Habrá idealistas en sus filas, seguro. Y gente que, con honestidad, abraza la posibilidad del cambio social. Pero no me atrevería a entregarles la defensa de causas en las que creo, porque su origen, su historia y su discurso están basados en la violencia, el abuso, la prepotencia y el terror. Y eso contamina cualquier lucha justa.
Las barras bravas hoy son más protagonistas que nunca gracias al empoderamiento que les dio convertirse —por su experticia más que por sus ideales— en la primera línea. Porque la ANFP, los clubes, los jugadores y sus organizaciones les dieron el poder para interrumpir el torneo tras la asonada de un puñado de garreros que robó un par de buses y agredió a quien se les pusiera por delante en el Estadio de La Florida.
Pero el verdadero poder se los entregó la fuerza policial chilena, que en su consagrada ineptitud, ignorancia y desprecio por los adecuados procedimientos, les dio un mártir en el capítulo más triste y doloroso de la lucha callejera que libran permanentemente, antes por enfrentarse a sus rivales, a Carabineros, para saquear o para imponer su pasión, y que ahora reivindica las demandas sociales.
Fieles a su historia, no está claro a qué patrones están sirviendo. Si en su vandálica acción empujan los cambios o ayudan a quienes no los quieren. El interesante debate en redes sociales de los fanáticos de la U antes de la goleada ante Curicó y en San Carlos de Apoquindo dio luces para entender la fricción entre dos bandos en pugna: los que creen que el fútbol entorpece la lucha y los que sostienen que el estadio es el anfiteatro perfecto para amplificar y adherir pacífica, pero decididamente, por una causa.

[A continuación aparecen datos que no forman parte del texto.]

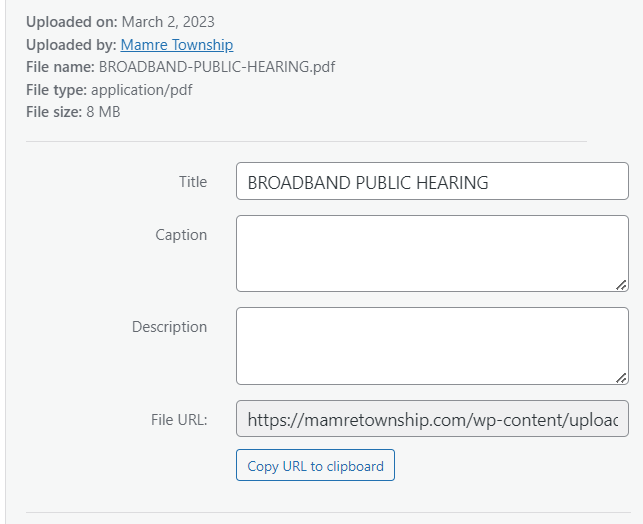Click the "Uploaded on:" label text
The height and width of the screenshot is (524, 643).
pyautogui.click(x=71, y=21)
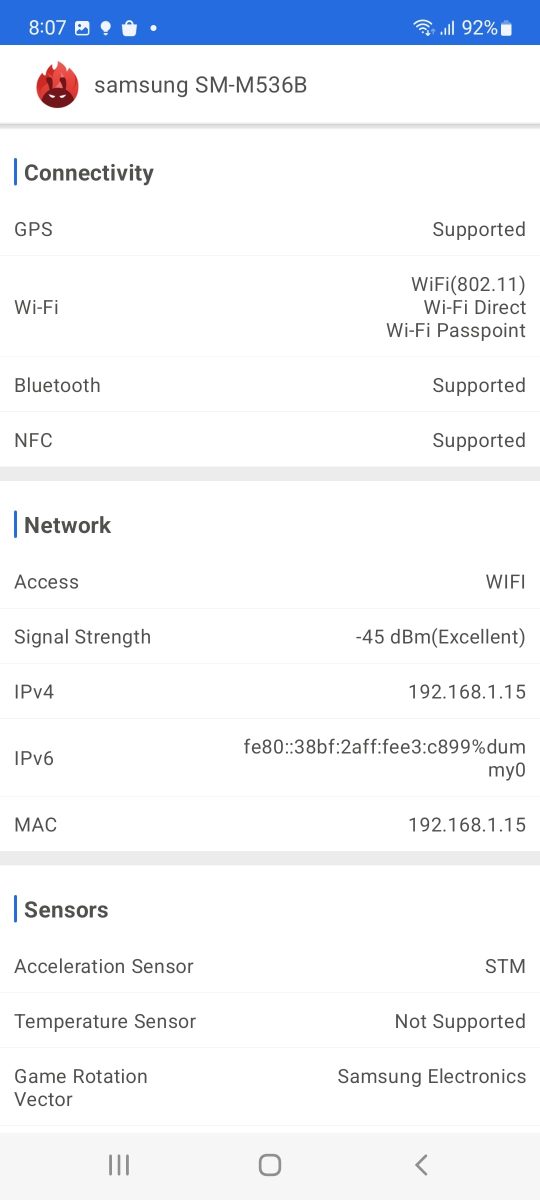
Task: Select the MAC row
Action: coord(270,825)
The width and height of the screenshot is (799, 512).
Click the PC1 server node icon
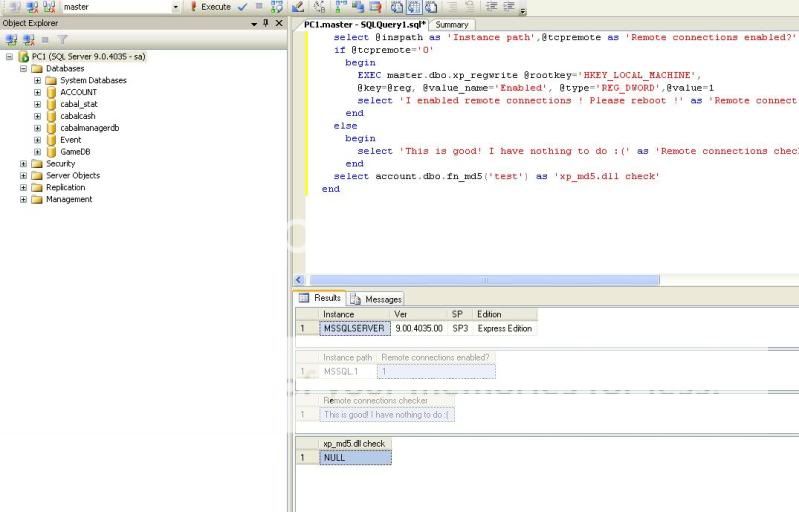pos(23,57)
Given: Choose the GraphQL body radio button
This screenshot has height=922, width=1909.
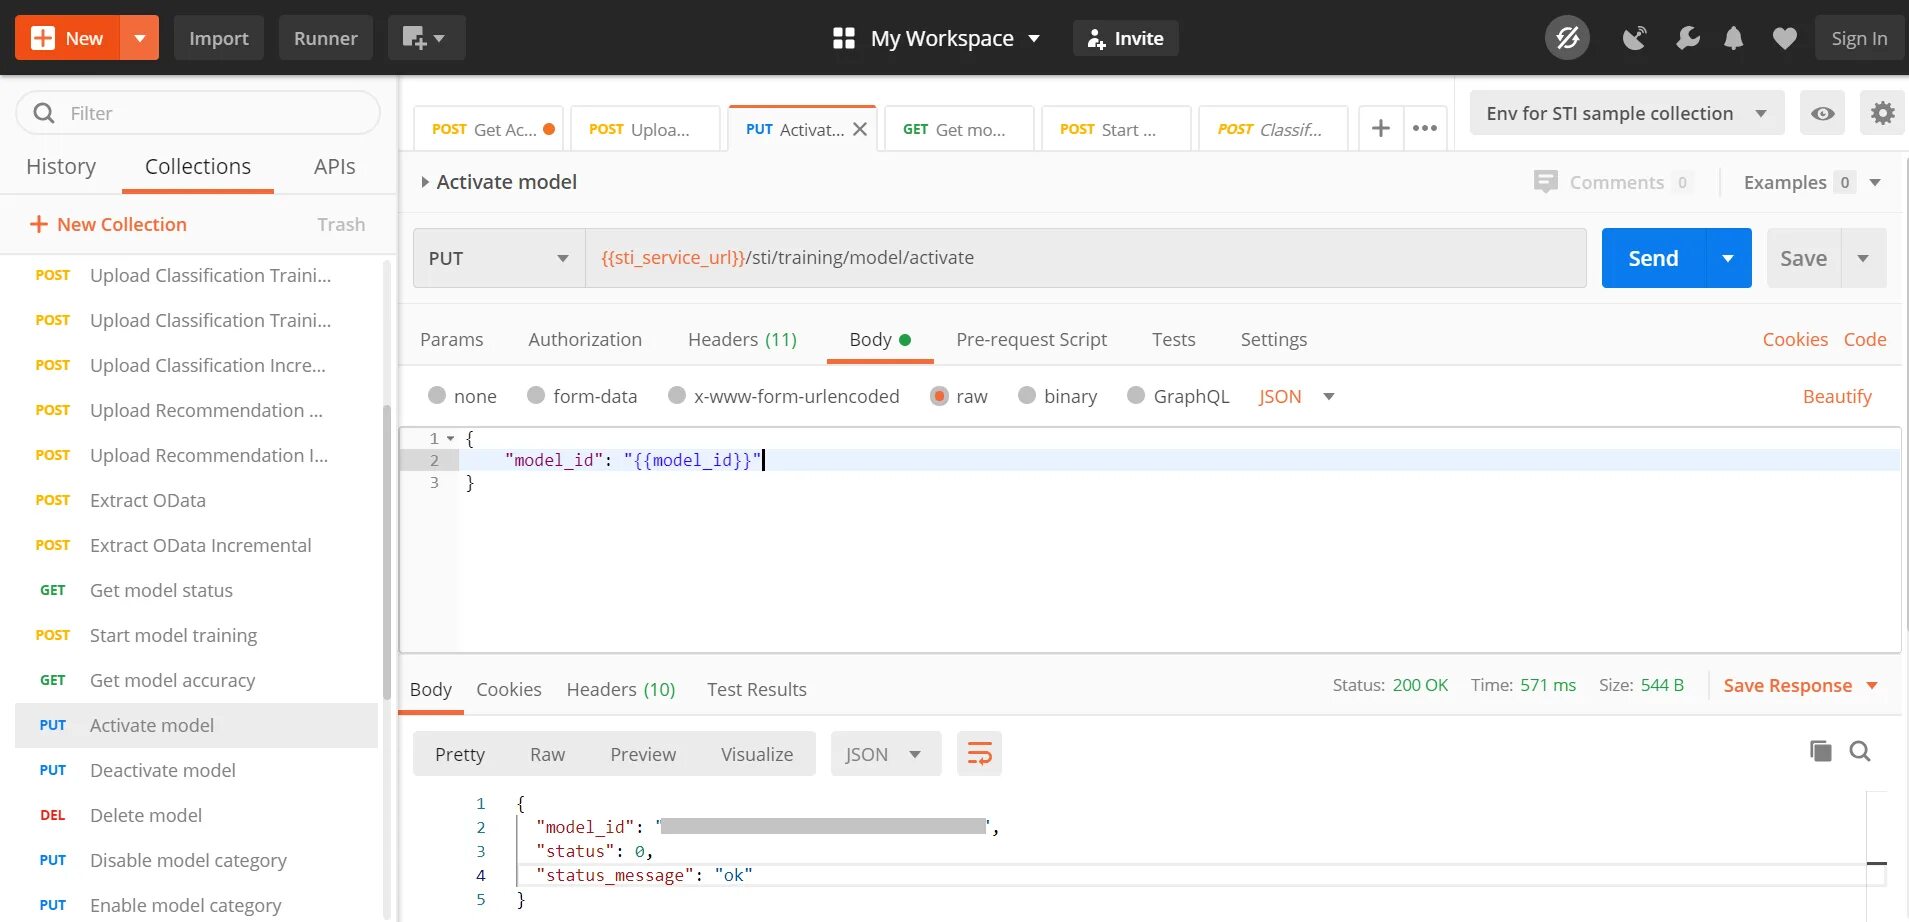Looking at the screenshot, I should 1136,396.
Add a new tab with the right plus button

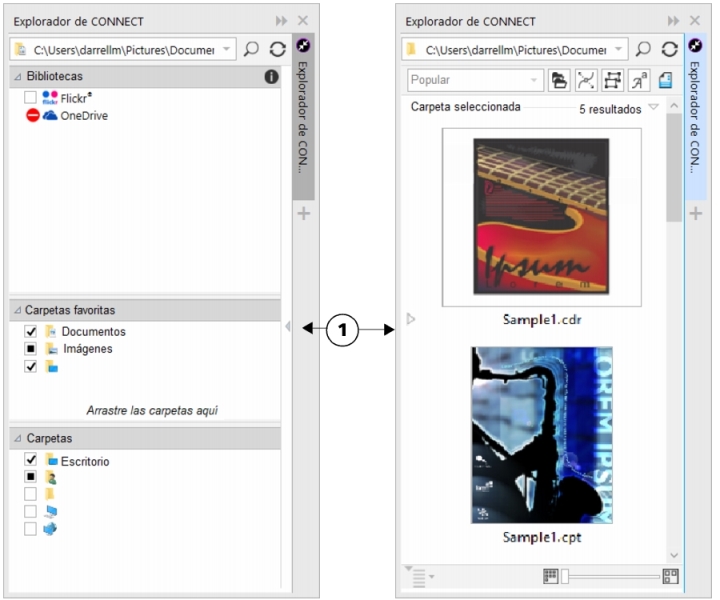point(696,213)
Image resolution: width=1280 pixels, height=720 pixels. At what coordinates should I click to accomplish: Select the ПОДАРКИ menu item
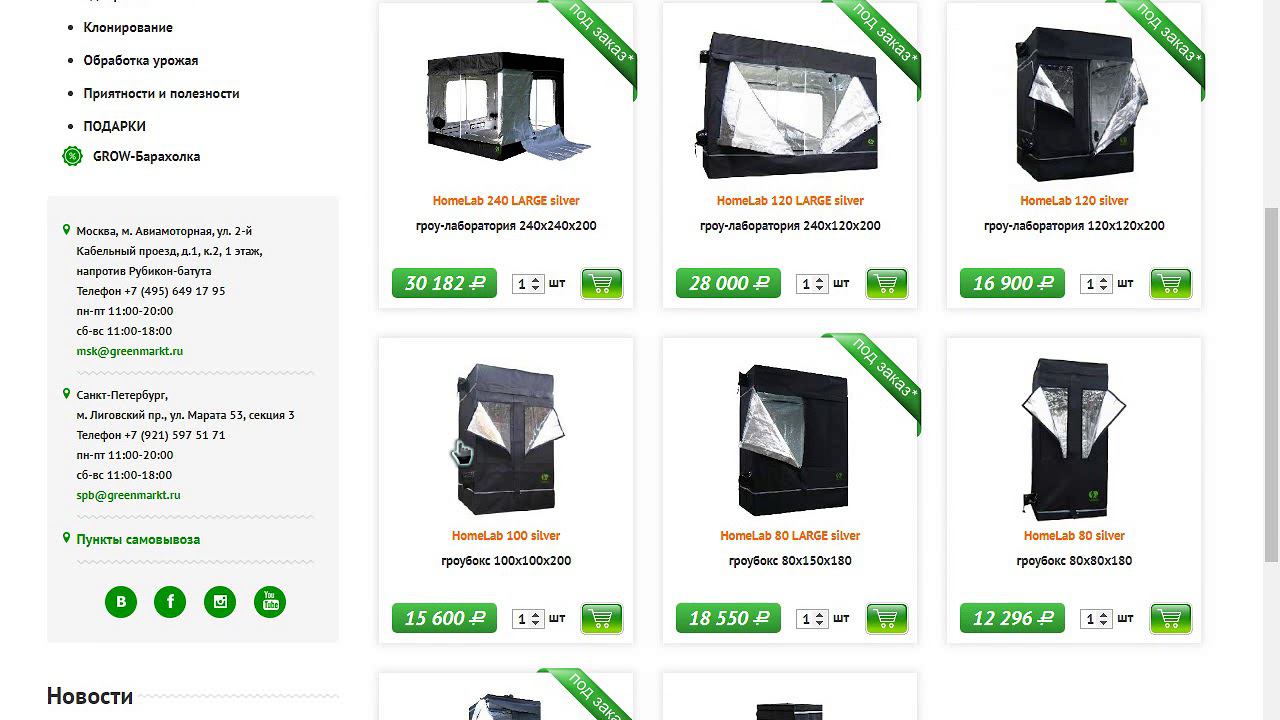pos(114,126)
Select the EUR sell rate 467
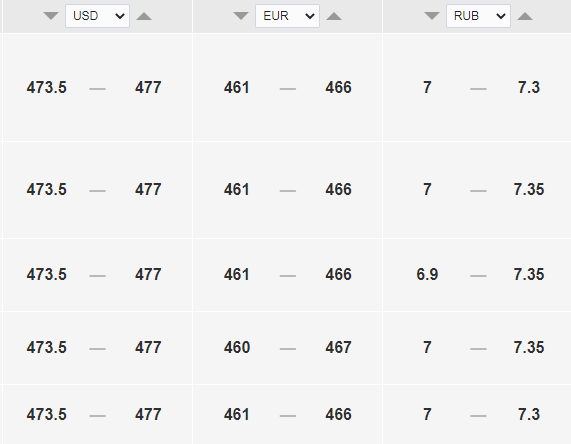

No percibo aún los beneficios de haber suspendido el torneo anterior tras la rebelión civil. Ni atisbo el gesto solidario de haber suspendido el partido de la selección en Lima. De hecho, creo que lo único que han conseguido es ponernos en la mira de la Conmebol y la FIFA para jugar en condiciones más controladas, con más calor y la amenaza de perder las localías, como le pasó a Coquimbo.
La lección sigue siendo la misma: la seguridad en los estadios es labor prioritaria de los clubes. Y de la ANFP. No puede seguir entregada exclusivamente al Estado y las sanciones deben aplicarse a las instituciones, y, en lo posible, en el aspecto deportivo, que es lo único que puede frenar a los violentistas. Pero hay que ser pesimista. Pocas veces el Consejo ha sido más ineficiente y esas medidas les tocan el bolsillo y la conveniencia. Y contra eso no hay nadie que se manifieste, lamentablemente.